月別アーカイブ: 2003年12月

『タレント文化人100人斬り』

佐高信『タレント文化人100人斬り』(社会思想社 1998)を読む。
月刊誌「噂の真相」に連載されたコラムをまとめたもので、表題通り、テレビや雑誌に顔を出す西部邁や弘兼憲史、猪瀬直樹などの政治家、評論家を丁寧な分析のもとに切り裂いて行く。特に、「西部のイヤらしさは、自らが保守派という多数の尻馬に乗りながら、少数を気取るところにある」など、頑固一徹を貫く作者は「転向派」には厳しい批判を加える。
また猪瀬氏に対しては「大体、猪瀬のは、『ハラハラ止まり』で、私は田中康夫のように、圧力によって連載を打ち切りになったことはないだろう。その程度の『安全な』ものかきなのだ」と述べる。そして(天皇制を批判的に扱った猪瀬著『ミカドの肖像』に対して)「皇居のまわりをジョギングしたようなもの」と厳しい。猪瀬氏は先日道路関係四公団民営化推進委員会にて、反「道路族」を槍玉にあげたが、すったもんだした挙げ句、結局は自民党寄りの答申をまとめた人物だ。佐高氏は猪瀬氏のそのような傍観者的体質を予見していたのだろうか。
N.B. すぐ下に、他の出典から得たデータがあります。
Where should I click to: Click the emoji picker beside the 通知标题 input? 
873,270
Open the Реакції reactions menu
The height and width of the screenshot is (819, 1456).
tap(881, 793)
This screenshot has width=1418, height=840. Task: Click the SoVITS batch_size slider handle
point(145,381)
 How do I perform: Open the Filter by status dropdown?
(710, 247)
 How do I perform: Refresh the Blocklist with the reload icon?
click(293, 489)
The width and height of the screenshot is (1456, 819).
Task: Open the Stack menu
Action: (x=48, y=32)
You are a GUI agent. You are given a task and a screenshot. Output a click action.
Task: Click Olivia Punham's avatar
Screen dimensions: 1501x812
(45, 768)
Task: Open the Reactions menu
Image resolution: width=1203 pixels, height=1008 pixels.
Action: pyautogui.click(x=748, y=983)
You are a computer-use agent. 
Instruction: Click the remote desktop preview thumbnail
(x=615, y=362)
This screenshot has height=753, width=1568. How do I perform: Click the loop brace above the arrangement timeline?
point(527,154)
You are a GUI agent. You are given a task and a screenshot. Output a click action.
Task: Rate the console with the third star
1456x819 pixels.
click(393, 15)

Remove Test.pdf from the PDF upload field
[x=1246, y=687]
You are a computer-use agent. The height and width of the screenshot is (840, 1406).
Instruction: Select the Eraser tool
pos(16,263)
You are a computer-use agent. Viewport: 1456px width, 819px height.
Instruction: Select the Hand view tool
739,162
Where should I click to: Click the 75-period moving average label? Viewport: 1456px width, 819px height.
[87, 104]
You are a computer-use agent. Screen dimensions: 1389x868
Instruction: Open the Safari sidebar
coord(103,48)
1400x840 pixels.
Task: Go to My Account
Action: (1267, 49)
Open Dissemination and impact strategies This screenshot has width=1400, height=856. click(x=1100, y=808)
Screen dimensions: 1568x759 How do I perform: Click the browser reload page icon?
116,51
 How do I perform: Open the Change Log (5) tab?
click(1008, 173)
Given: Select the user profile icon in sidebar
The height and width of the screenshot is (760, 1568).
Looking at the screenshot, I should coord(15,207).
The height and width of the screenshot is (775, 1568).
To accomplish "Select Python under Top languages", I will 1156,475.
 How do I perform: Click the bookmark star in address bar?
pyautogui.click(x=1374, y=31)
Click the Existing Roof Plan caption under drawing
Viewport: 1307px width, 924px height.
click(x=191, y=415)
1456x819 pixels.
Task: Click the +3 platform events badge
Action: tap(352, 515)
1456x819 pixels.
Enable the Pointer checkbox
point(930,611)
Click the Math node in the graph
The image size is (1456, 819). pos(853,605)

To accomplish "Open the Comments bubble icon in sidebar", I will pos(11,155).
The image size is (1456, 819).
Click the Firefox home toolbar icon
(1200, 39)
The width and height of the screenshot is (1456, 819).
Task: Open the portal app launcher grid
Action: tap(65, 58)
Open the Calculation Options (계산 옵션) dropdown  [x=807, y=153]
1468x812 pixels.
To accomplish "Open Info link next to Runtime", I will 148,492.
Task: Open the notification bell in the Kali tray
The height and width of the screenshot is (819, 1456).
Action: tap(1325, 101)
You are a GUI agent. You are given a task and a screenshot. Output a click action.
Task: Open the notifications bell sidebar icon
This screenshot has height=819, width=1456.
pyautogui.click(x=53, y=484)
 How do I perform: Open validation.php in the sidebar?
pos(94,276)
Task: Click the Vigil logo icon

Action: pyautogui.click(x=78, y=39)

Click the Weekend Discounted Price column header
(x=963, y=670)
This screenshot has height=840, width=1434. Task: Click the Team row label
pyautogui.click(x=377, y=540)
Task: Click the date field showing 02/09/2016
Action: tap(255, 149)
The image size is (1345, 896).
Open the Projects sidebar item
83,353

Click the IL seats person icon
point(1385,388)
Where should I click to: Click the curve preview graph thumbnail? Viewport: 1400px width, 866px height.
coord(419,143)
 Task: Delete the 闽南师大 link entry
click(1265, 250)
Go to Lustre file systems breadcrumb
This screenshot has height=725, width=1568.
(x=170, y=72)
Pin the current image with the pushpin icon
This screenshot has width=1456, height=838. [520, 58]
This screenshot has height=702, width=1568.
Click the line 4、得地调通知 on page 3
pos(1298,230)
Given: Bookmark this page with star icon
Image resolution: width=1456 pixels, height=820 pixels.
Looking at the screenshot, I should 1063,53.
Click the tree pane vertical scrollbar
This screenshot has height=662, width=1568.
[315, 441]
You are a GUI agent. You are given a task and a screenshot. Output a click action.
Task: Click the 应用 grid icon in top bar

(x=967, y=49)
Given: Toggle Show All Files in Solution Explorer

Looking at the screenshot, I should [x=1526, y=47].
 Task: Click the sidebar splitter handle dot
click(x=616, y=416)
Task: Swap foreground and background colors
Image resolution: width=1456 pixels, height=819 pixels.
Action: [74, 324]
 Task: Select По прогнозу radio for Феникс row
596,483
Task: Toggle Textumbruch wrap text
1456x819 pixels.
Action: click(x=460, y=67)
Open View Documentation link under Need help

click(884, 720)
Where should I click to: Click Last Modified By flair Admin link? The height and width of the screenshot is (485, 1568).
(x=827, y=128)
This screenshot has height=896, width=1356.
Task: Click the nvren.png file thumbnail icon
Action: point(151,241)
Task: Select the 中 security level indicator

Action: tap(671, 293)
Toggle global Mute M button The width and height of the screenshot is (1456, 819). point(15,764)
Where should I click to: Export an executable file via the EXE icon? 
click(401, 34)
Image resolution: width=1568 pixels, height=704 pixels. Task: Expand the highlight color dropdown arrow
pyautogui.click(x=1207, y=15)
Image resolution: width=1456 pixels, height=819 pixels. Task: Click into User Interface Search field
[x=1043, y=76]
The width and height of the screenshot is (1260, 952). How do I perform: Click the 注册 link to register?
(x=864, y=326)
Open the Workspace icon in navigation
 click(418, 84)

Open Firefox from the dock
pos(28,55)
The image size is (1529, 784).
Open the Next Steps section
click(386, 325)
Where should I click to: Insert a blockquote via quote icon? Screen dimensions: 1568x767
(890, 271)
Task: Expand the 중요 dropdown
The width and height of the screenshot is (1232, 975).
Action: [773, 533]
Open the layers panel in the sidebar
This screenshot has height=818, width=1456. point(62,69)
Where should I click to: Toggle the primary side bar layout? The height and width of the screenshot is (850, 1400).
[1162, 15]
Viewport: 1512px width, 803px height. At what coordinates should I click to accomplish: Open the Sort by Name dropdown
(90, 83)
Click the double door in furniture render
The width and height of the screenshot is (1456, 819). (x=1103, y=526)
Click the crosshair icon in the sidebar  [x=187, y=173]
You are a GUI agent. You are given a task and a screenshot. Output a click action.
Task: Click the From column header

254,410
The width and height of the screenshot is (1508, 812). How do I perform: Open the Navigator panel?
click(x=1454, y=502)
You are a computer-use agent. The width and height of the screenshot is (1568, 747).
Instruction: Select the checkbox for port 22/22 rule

本論とはずれるが、岩波の『世界』の創刊についての話が興味深かった。戦争末期、武者小路実篤や志賀直哉や安倍能成を中心に戦争を終わらせるための会合を開いていたところ、憲兵に盗聴されみなびくついてしまった中で、志賀は憤慨して「われわれの息子たちが自分の責任でもない戦争に引き出されて命を犠牲にしているのに、われわれのような年寄りが、身の危険を案じてこんな会合さえやめようと言うのか。それでは余りにも不甲斐がなさすぎるじゃないか」と言ったという。そしてそのグループが中心になって、戦後『世界』が創刊されたのだが、志賀は年寄りばかりではダメだからとグループに共産党の中野重治や宮本百合子を加えるも提案したとか。大正期の白樺派の印象が強い志賀であるが、少し見方が変わった。

『十三番目の人格ISOLA』

貴志祐介『十三番目の人格ISOLA』(角川ホラー文庫 1996)を読む。
多重人格を題材にした作品であり、最後まで飽きさせずスピーディに話は展開していく。多重人格というのはミステリー小説として扱いやすい素材なのだろうが、内容的には人間の身体に霊が住み着くといったありきたりなホラーもので終わってしまっているのが残念だ。

『中国・台湾・香港』

中島嶺雄『中国・台湾・香港』(PHP新書1999)を読む。
PHPから出されているくらいなので、自由と民主主義の成功により経済成長著しい国として台湾を取り上げ、共産主義への相変わらずの偏向的な見方が随所に見られるが、中国の置かれている状況の一端が理解出来た。著者はかつて「『中華連邦共和国』試論」という論文を書き、多元的な中国像を提案し、中国共産党からビザの発行停止扱いを受けている。中国共産党は台湾の独立が国家分裂のきっかけになってしまうのが怖いのだ。現在でもウイグル自治区やチベットの独立運動に関わっているものを徹底的に処分しているときく。著者はこうした状況を踏まえ、米中対立構造を基調に据え、改めてアメリカ支持を打ち出しながら、中国を封じ込めていく政策を提案する。著者のスタンスには同調しないが、北朝鮮ばかりに関心が行き過ぎている中、中国共産党の軍事依存体質や軍需産業には逐一批判を加えていくべきだろう。

『蒼白の馬上』

見沢知廉『蒼白の馬上』(青林堂 2001)を手に取る。
しかしほとんど理解出来ず、10分ほど斜め読みしただけである。作者見沢氏は元ブント戦旗派の活動家であり、内ゲバ殺人などで12年間も服役した人物である。政治的判断に基づいて殺人を行うということの重さを小説に仮託して述べている訳だが、話の文脈を追う事は出来なかった。

『くたばれ!専業主婦』

石原里紗『くたばれ!専業主婦』(光文社知恵の森文庫 2003)を読む。
現在の年金制度の改悪に歩を合わせるように、収入のない専業主婦は「ただの無職であり、ダンナに寄生するカチク以下の立場であり、働く人すべてから搾取する、社会の粗大ゴミのような存在」だと過激な言葉のみが踊る内容のない文章が続く。男性の作者であれば、クレームが集中するところだが、女性の、そして元主婦による執筆という建前なので質が悪い。読後感の悪い作品であった。